Ekonomi Sirkular Sekolah: Pasar Barter Barang Bekas via WhatsApp Web
s2dikdas.fip.unesa.ac.id, Surabaya — Mengajarkan nilai sebuah barang dan mengurangi perilaku konsumtif sejak dini (SDG 12) dapat dilakukan dengan cara yang modern, seru, dan menyenangkan melalui program "Pasar Barter Digital". Dalam program ini, sekolah memanfaatkan teknologi WhatsApp Web untuk mengelola grup komunitas khusus di mana siswa, dengan bantuan dan pengawasan orang tua, dapat menukar buku cerita, mainan, alat tulis, atau seragam layak pakai yang sudah tidak mereka butuhkan dengan barang milik teman lain. WA Web sangat memudahkan guru atau admin sekolah untuk memoderasi foto-foto barang dan deskripsi kondisi yang diunggah dari komputer, memastikan proses transaksi berjalan aman, tertib, dan sesuai aturan sekolah.
Mekanisme pelaksanaannya dibuat sederhana namun edukatif: siswa memotret barang pribadi yang ingin ditukar, lalu guru mengunggahnya ke dalam fitur katalog atau album di grup melalui WhatsApp Web. Siswa lain kemudian dapat melihat katalog digital tersebut di rumah bersama orang tua mereka dan mengajukan tawaran barter jika berminat. Transaksi pertukaran fisik barang baru dilakukan di sekolah pada hari tertentu yang telah disepakati (misalnya Jumat Barter). Penggunaan platform digital ini membuat jangkauan pasar menjadi lebih luas, memberi waktu berpikir yang cukup bagi siswa, dan membuat proses tawar-menawar menjadi lebih transparan serta terdokumentasi dengan baik dibandingkan pasar kaget fisik konvensional.
Kegiatan barter ini secara efektif mengajarkan literasi finansial mendasar tanpa melibatkan uang tunai.
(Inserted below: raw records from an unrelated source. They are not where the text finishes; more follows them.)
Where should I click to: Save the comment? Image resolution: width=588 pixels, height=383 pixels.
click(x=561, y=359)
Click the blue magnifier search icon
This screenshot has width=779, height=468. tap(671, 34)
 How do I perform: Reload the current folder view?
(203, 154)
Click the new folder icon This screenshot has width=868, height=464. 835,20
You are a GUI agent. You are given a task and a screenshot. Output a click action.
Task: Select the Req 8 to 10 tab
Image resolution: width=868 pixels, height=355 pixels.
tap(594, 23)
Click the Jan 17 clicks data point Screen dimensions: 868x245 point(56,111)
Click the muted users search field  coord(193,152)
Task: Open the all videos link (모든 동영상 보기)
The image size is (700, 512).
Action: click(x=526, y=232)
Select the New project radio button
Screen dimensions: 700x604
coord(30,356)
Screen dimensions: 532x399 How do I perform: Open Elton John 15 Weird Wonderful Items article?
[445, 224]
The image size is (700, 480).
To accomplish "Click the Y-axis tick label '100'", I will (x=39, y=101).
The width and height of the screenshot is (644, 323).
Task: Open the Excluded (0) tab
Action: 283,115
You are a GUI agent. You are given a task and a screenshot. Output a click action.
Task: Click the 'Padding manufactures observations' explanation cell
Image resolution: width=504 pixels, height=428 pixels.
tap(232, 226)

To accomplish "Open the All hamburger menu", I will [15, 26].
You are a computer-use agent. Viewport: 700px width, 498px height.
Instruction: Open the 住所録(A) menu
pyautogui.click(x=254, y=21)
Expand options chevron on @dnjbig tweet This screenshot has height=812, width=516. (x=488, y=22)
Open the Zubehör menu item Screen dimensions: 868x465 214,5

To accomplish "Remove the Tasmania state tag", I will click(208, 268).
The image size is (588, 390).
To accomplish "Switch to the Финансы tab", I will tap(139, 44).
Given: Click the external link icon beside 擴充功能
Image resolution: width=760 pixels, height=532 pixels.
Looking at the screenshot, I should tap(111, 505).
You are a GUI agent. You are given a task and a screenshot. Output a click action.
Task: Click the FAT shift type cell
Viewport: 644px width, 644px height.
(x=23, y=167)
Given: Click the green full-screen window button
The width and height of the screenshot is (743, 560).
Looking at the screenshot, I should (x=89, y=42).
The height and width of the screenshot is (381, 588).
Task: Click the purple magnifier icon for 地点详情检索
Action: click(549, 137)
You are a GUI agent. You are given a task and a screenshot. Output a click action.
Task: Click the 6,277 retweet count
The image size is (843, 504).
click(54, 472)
Siswa belajar menilai "nilai guna" dan "nilai tukar" sebuah barang secara subjektif dan objektif. Mereka dihadapkan pada pertanyaan kritis: Apakah sebuah buku komik langka setara nilainya dengan sebuah mobil mainan elektronik? Proses negosiasi yang terjadi melatih keterampilan komunikasi, persuasi, dan pengambilan keputusan ekonomi. Selain itu, mereka belajar mempraktikkan konsep reuse (guna ulang) secara nyata, yang berfungsi memperpanjang usia pakai barang dan mengurangi volume sampah yang masuk ke lingkungan.
Peran teknologi WhatsApp Web sangat krusial dalam manajemen inventaris visual pasar barter ini. Guru dapat dengan mudah menyeret dan melepas (drag and drop) foto-foto barang ke dalam folder arsip di komputer, atau membuat pengumuman broadcast tentang aturan main barter dan jadwal penukaran. Efisiensi pengelolaan digital ini menjadikan program pasar barter dapat dijalankan secara berkelanjutan dan rutin tanpa membebani administrasi sekolah secara berlebihan, karena semua data tersentralisasi dan mudah diakses.
Inisiatif kreatif ini membuktikan bahwa teknologi komunikasi sehari-hari yang sering kita gunakan dapat diubah fungsinya menjadi alat pendidikan ekonomi dan lingkungan yang sangat powerful. Siswa tumbuh dengan pola pikir baru bahwa kebahagiaan memiliki barang baru tidak harus selalu dicapai dengan membeli dan mengeluarkan uang, tetapi bisa didapat lewat berbagi, bertukar, dan memanfaatkan kembali apa yang sudah ada di komunitas mereka.